A group of three deep-learning tools, referred to collectively as CHiMP (Crystal Hits in My Plate), were created for analysis of micrographs of protein crystallization experiments at the Diamond Light Source (DLS) synchrotron, UK. The first tool, a classification network, assigns images into categories relating to experimental outcomes. The other two tools are networks that perform both object detection and instance segmentation, resulting in masks of individual crystals in the first case and masks of crystallization droplets in addition to crystals in the second case, allowing the positions and sizes of these entities to be recorded. The creation of these tools used transfer learning, where weights from a pre-trained deep-learning network were used as a starting point and repurposed by further training on a relatively small set of data. Two of the tools are now integrated at the VMXi macromolecular crystallography beamline at DLS, where they have the potential to absolve the need for any user input, both for monitoring crystallization experiments and for triggering in situ data collections. The third is being integrated into the XChem fragment-based drug-discovery screening platform, also at DLS, to allow the automatic targeting of acoustic compound dispensing into crystallization droplets.

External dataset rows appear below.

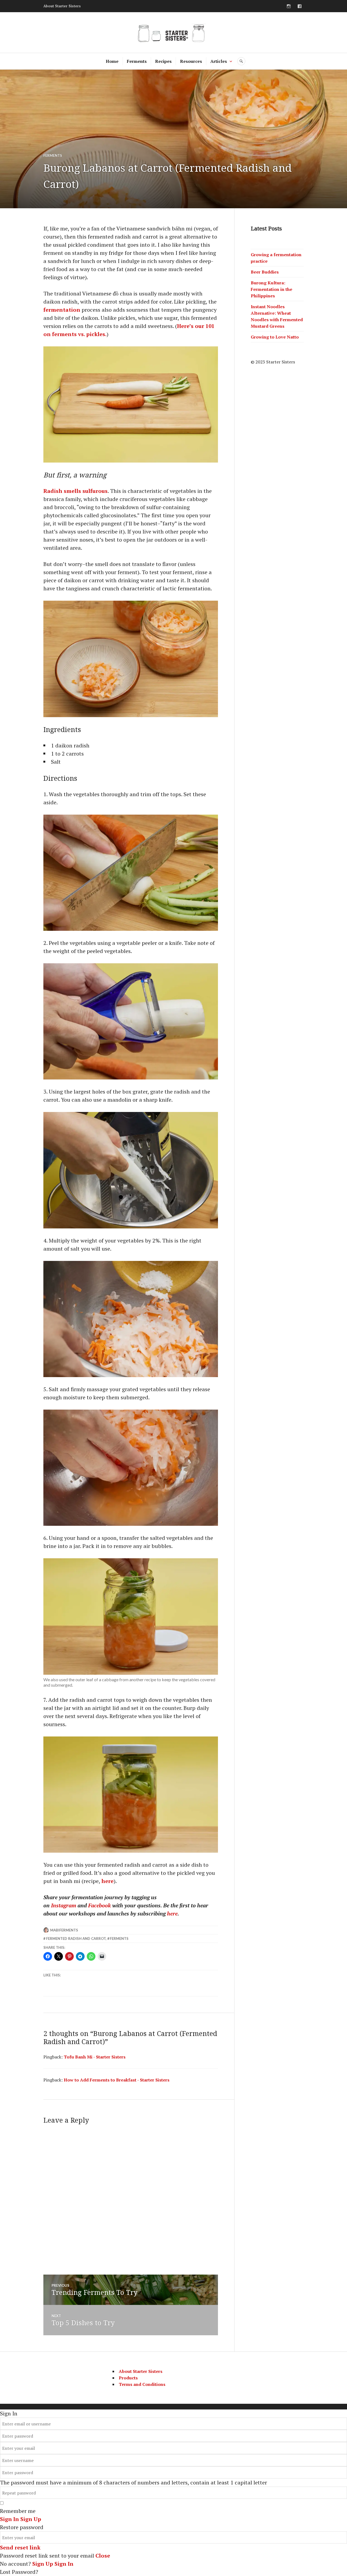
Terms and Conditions (142, 2384)
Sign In (63, 2563)
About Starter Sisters (62, 6)
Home (112, 61)
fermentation (62, 309)
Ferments (137, 61)
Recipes (163, 61)
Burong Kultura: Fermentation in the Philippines (271, 289)
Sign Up (43, 2563)
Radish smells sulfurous (75, 491)
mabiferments (64, 1930)
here (107, 1881)
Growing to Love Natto (275, 337)
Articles (218, 61)
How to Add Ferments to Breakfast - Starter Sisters (116, 2080)
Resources (191, 61)
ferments (119, 1938)
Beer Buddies (265, 272)
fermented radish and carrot (76, 1938)
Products (128, 2378)
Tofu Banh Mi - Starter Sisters (95, 2057)
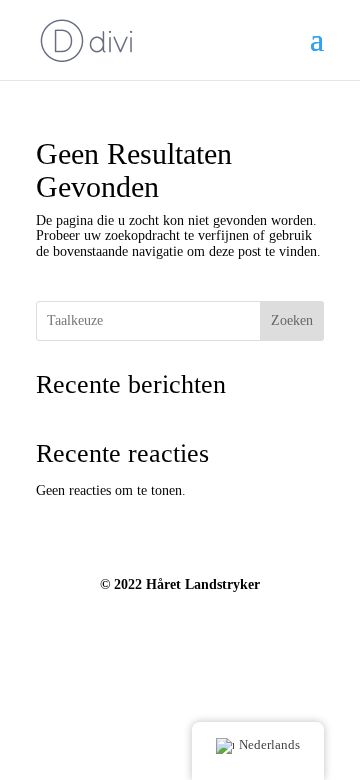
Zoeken (292, 320)
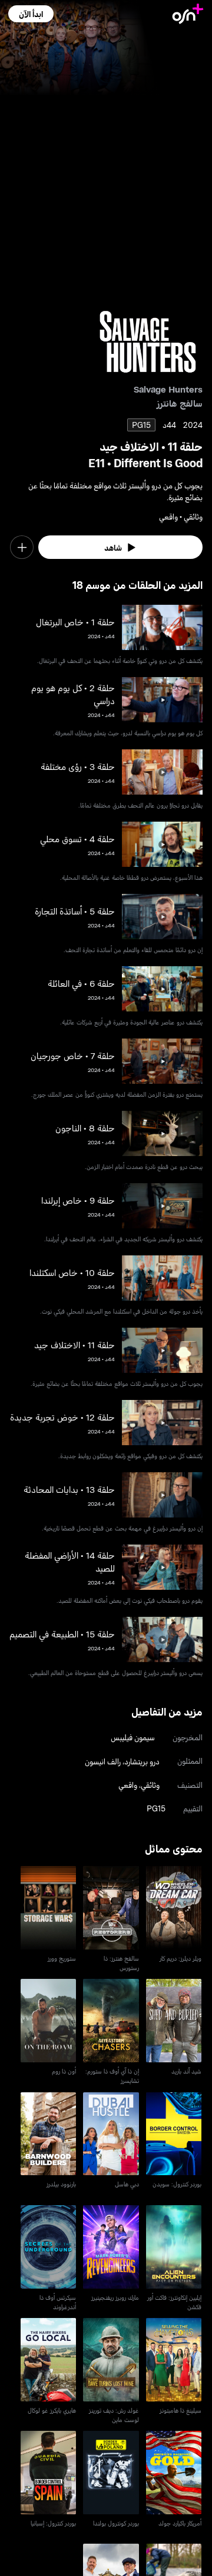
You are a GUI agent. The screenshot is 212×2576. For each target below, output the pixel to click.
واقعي (127, 1784)
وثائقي (150, 1784)
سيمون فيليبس (133, 1737)
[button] (31, 13)
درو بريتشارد (142, 1761)
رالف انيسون (103, 1761)
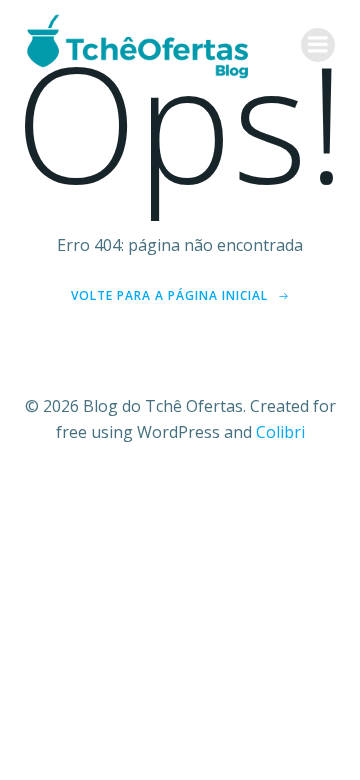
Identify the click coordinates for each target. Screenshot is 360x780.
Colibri (280, 432)
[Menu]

CHiMP:在蛋白质结晶显微照片上训练的深度学习工具,实现实验自动化。
为了分析英国钻石光源(DLS)同步加速器蛋白质结晶实验的显微照片,我们创建了一组三个深度学习工具,统称为 CHiMP(Crystal Hits in My Plate)。第一个工具是一个分类网络,将图像分配到与实验结果相关的类别中。另外两个工具是同时执行对象检测和实例分割的网络,在第一种情况下可生成单个晶体的掩膜,在第二种情况下除晶体外还可生成结晶液滴的掩膜,从而记录这些实体的位置和大小。这些工具的创建使用了迁移学习,即以预先训练好的深度学习网络的权重为起点,通过在相对较小的数据集上进行进一步训练来重新使用。其中两个工具现已集成到 DLS 的 VMXi 大分子晶体学光束线,在那里,无论是监测结晶实验还是触发原位数据收集,它们都有可能免除用户输入的需要。第三个系统正在被集成到同样位于 DLS 的 XChem 片段药物发现筛选平台中,以便将声学化合物自动分配到结晶液滴中。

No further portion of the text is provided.